- [Task details]:
Filter the records below, keeping only lines with the string "screenshot".

========

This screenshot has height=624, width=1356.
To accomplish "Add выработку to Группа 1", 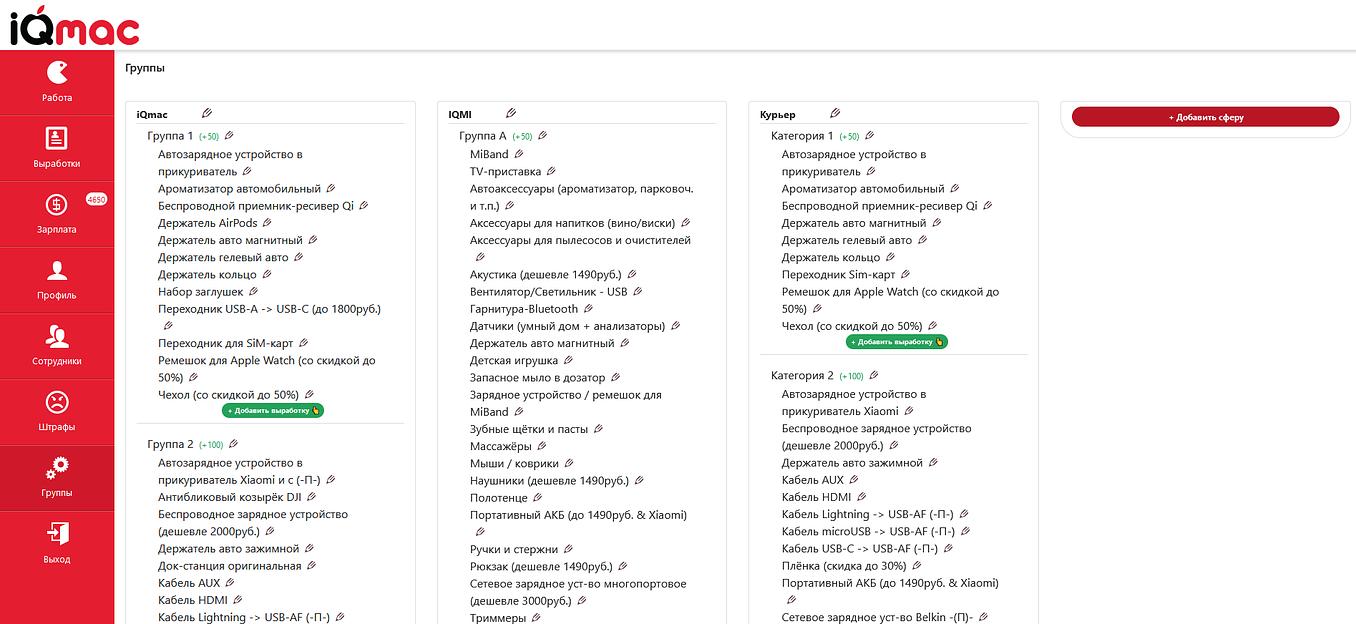I will point(272,411).

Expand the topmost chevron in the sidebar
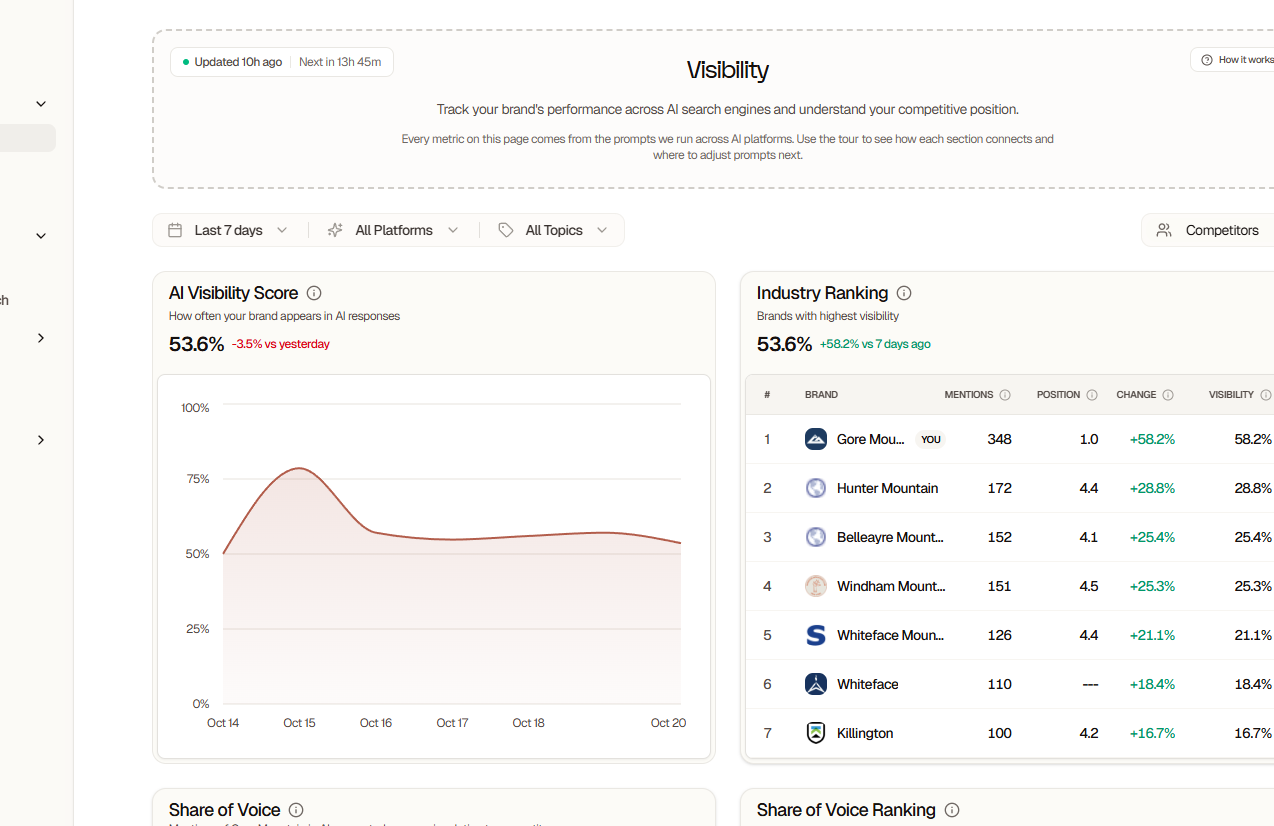coord(40,103)
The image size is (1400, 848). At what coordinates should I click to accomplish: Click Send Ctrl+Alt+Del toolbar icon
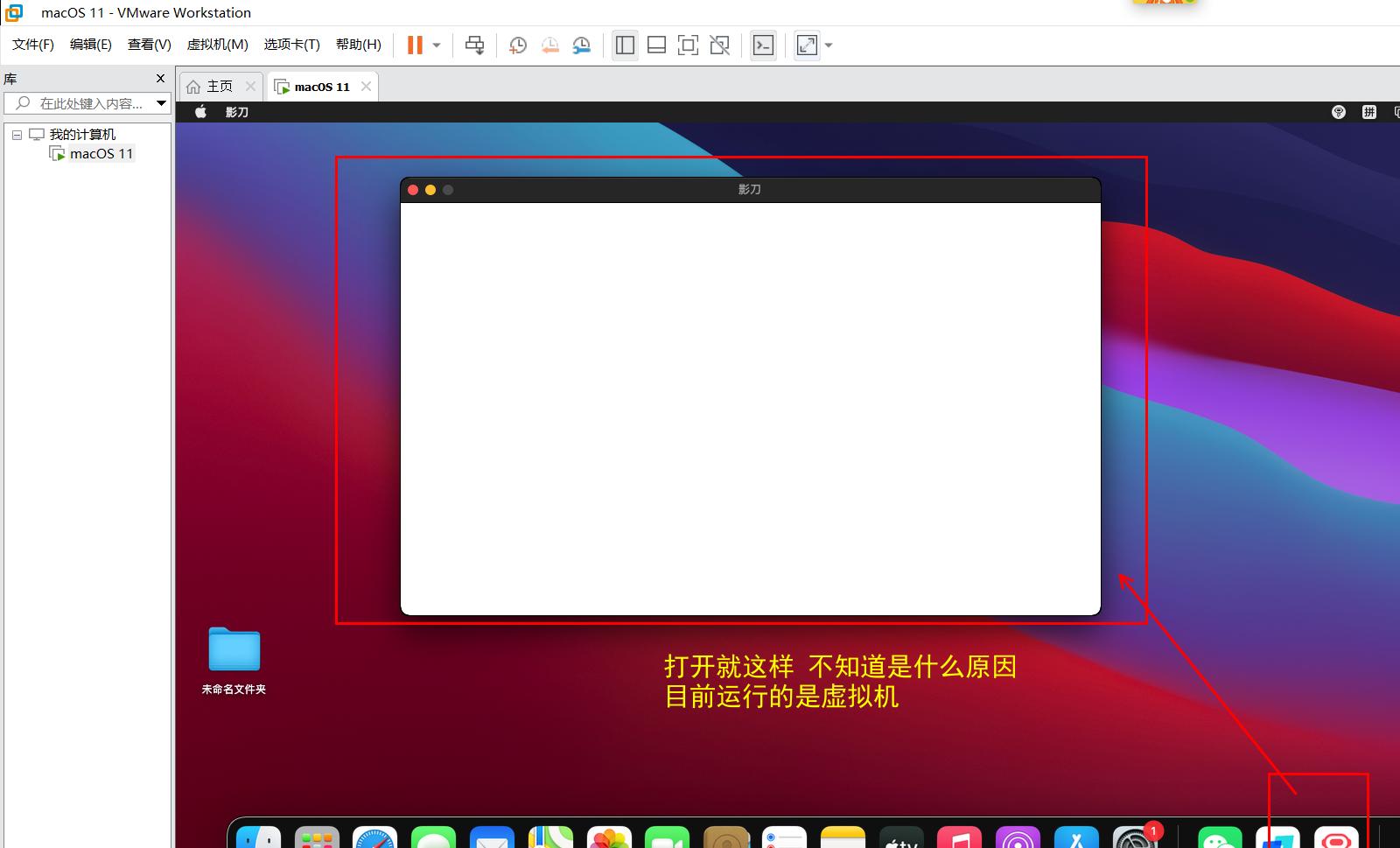click(474, 46)
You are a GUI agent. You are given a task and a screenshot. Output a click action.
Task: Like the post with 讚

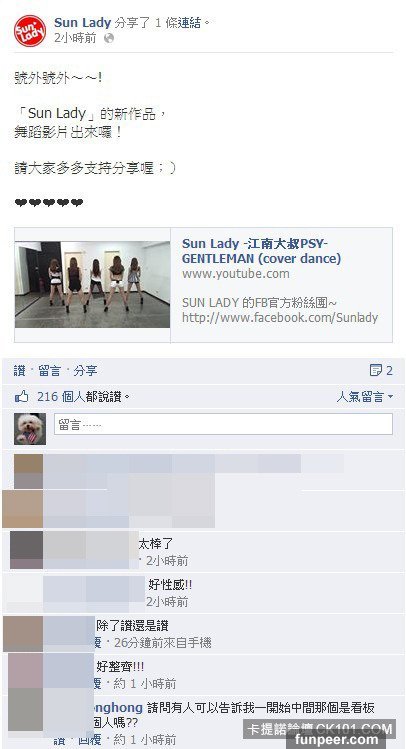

========

- [Solved exercise]:
This screenshot has height=624, width=1356.
You are a GUI agent. You are given a task and a screenshot. Output a click action.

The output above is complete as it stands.